→ Exercise instructions
Keep every line in which "will" occurs and drop the rest of the data.

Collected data
▬▬▬▬▬▬
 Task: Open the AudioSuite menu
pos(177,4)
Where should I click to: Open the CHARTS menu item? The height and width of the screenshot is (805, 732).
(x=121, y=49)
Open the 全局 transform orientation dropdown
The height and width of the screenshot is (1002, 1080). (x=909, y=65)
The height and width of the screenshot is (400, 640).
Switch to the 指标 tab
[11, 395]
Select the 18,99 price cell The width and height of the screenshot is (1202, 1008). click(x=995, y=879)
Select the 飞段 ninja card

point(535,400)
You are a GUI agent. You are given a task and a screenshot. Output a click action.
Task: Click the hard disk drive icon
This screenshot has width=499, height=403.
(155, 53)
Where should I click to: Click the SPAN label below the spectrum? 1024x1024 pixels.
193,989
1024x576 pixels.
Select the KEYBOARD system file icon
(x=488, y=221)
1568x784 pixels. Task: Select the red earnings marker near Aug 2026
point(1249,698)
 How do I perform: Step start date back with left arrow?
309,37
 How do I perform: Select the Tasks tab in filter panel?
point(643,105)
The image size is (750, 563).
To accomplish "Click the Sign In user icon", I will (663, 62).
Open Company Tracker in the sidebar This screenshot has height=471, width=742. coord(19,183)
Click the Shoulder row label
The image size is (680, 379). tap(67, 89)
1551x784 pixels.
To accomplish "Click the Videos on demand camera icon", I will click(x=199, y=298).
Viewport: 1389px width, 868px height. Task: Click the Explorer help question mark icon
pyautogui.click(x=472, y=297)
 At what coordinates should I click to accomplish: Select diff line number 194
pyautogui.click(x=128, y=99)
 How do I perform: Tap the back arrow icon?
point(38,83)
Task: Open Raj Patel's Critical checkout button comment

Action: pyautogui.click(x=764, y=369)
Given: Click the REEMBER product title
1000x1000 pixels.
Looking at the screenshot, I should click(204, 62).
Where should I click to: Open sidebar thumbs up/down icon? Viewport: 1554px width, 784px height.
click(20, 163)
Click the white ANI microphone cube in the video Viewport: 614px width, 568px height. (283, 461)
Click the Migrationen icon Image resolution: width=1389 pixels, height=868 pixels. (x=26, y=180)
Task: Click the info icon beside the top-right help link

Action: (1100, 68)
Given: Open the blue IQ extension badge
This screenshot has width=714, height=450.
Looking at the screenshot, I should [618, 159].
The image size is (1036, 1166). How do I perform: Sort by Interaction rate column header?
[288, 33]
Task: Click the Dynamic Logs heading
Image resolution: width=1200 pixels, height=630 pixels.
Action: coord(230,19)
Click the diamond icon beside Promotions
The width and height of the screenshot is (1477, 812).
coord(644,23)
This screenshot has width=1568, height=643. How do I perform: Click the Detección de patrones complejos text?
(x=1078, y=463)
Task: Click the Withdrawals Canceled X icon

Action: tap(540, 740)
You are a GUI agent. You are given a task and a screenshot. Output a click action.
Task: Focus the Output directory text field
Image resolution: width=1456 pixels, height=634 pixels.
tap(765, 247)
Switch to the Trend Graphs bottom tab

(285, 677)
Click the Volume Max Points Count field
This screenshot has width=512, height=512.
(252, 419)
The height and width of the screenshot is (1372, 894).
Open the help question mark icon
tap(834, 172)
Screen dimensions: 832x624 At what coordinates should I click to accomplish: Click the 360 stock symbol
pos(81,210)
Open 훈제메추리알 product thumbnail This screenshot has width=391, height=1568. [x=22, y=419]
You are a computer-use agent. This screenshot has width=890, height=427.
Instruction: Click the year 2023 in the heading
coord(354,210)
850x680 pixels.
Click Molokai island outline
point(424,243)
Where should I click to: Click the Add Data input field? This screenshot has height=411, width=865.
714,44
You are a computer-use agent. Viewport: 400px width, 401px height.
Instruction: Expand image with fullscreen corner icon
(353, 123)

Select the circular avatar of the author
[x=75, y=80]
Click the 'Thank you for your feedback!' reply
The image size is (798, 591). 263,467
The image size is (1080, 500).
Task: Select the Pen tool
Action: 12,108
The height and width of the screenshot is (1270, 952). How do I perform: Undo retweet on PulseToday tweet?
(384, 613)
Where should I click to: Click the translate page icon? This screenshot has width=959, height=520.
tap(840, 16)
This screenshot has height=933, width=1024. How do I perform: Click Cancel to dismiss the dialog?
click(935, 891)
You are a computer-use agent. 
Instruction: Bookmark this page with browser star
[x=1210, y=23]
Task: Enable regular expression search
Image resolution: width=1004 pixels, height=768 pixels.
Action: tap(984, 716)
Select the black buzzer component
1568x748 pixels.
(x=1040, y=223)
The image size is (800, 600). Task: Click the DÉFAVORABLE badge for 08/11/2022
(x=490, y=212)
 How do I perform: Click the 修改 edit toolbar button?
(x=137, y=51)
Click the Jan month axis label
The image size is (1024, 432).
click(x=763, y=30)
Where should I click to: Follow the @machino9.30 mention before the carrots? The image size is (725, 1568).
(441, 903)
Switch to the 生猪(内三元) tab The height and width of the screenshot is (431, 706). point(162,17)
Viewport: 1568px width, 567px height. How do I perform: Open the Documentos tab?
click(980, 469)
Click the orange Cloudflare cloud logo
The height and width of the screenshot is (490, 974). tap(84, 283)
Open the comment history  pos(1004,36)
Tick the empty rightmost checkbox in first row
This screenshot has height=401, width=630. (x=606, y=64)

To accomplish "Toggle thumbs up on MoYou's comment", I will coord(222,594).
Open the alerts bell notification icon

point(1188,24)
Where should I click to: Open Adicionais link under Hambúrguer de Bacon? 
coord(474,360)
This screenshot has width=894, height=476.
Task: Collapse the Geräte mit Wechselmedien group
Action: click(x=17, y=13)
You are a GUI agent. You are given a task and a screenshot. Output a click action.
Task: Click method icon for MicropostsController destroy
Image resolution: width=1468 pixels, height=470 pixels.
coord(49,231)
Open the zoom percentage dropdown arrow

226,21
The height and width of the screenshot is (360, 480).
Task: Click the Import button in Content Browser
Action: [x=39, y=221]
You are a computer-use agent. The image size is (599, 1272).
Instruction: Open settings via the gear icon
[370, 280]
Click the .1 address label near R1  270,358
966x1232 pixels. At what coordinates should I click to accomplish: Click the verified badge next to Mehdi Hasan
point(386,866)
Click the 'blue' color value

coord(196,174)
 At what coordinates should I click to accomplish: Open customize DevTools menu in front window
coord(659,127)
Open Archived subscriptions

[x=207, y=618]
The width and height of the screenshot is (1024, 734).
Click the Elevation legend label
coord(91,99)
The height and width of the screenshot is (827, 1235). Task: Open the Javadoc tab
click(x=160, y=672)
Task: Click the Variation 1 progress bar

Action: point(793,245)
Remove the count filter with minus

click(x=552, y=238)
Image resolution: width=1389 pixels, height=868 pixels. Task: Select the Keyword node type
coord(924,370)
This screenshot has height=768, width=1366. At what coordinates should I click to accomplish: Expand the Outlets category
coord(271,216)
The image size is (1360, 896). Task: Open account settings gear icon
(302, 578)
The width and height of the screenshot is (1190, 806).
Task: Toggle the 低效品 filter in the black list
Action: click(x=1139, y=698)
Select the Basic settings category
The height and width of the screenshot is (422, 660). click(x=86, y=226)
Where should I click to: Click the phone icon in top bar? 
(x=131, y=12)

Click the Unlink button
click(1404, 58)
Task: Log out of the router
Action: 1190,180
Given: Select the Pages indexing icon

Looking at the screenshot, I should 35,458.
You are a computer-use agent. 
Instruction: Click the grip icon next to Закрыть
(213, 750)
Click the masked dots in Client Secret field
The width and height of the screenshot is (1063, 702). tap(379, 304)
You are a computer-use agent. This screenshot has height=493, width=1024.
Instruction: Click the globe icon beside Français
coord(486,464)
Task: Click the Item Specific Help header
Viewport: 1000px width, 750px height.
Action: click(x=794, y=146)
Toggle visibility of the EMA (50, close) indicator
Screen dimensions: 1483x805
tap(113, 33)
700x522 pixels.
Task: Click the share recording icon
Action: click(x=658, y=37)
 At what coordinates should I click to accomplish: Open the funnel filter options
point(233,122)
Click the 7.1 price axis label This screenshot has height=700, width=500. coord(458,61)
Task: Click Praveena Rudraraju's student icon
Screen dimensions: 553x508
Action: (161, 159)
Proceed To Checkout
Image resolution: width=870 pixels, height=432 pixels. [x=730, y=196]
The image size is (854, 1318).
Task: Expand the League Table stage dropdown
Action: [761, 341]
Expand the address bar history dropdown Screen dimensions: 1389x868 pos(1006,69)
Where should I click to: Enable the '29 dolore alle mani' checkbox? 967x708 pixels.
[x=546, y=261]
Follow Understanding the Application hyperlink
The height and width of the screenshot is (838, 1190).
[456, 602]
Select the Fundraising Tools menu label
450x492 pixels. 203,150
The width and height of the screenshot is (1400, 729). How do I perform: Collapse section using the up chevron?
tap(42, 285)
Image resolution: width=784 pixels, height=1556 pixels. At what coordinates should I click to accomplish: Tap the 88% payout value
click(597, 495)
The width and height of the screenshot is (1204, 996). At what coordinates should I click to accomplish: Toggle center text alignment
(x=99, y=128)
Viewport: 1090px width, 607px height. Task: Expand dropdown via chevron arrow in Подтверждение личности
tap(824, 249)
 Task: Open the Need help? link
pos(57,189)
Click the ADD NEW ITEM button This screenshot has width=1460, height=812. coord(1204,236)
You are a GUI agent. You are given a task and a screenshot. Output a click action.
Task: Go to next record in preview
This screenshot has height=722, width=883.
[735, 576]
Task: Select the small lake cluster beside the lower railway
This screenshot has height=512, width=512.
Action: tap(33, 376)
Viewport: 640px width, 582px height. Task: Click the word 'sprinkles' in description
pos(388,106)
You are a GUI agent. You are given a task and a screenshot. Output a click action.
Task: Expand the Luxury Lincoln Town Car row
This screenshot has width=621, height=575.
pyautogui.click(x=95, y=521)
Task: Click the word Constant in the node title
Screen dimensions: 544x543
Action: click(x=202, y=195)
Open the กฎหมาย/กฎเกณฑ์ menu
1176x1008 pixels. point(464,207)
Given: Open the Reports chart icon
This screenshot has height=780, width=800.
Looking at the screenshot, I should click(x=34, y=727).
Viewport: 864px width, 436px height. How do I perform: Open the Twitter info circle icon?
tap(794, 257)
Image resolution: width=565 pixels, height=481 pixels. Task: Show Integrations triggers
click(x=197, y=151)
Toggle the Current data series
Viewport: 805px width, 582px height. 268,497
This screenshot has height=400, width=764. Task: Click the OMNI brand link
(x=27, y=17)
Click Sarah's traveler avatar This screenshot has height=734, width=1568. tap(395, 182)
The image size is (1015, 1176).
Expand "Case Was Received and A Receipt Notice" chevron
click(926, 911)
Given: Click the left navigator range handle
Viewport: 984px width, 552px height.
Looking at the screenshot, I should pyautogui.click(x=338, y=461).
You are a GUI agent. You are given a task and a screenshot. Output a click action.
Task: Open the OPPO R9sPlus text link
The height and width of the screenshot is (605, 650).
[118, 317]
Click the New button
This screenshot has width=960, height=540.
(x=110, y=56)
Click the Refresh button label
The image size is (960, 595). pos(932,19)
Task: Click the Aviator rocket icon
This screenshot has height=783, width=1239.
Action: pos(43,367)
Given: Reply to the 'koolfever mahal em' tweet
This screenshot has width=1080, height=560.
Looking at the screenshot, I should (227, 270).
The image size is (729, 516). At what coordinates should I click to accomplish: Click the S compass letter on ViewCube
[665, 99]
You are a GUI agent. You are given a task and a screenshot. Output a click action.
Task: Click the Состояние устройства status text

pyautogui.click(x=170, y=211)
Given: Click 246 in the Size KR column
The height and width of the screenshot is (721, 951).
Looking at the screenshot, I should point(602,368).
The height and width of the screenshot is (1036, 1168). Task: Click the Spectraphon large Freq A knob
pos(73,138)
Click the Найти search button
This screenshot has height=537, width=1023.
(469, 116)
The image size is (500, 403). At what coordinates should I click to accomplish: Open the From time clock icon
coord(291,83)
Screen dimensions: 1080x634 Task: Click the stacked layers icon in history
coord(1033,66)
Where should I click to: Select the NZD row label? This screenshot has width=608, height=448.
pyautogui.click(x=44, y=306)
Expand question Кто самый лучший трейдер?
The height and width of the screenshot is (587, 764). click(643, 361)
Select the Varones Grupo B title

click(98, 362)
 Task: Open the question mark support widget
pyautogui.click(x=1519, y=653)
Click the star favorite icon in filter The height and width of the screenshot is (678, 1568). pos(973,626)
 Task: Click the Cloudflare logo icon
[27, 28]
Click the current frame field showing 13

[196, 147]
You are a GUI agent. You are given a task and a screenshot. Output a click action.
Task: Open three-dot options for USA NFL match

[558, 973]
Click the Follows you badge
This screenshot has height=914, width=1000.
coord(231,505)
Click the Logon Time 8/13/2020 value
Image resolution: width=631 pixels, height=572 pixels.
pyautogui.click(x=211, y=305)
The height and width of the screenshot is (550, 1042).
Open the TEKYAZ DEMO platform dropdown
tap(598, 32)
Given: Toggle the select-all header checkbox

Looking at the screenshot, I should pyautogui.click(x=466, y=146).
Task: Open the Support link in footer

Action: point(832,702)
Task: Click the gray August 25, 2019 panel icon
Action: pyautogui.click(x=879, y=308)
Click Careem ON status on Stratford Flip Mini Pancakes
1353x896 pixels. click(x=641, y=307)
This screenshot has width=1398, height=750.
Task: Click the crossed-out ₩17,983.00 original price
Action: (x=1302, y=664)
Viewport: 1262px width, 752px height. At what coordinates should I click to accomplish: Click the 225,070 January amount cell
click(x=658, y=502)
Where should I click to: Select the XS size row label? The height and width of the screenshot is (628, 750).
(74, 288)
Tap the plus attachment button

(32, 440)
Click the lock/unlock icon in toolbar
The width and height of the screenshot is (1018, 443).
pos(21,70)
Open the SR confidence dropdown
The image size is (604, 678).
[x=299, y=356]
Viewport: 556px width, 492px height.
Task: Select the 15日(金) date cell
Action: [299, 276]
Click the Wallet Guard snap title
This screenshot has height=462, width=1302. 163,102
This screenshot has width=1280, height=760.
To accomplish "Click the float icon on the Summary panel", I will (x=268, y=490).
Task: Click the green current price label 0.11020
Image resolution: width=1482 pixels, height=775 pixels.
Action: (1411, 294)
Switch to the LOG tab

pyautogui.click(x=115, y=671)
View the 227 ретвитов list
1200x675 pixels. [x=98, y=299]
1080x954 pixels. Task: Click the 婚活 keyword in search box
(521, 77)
▬▬▬▬▬▬
→ Solution
To accomplish "Click the Sign In user icon", I will (663, 62).
To accomplish "Click the Videos on demand camera icon", I will click(x=199, y=298).
To accomplish "Toggle thumbs up on MoYou's comment", I will coord(222,594).
To accomplish "Click the float icon on the Summary panel", I will (x=268, y=490).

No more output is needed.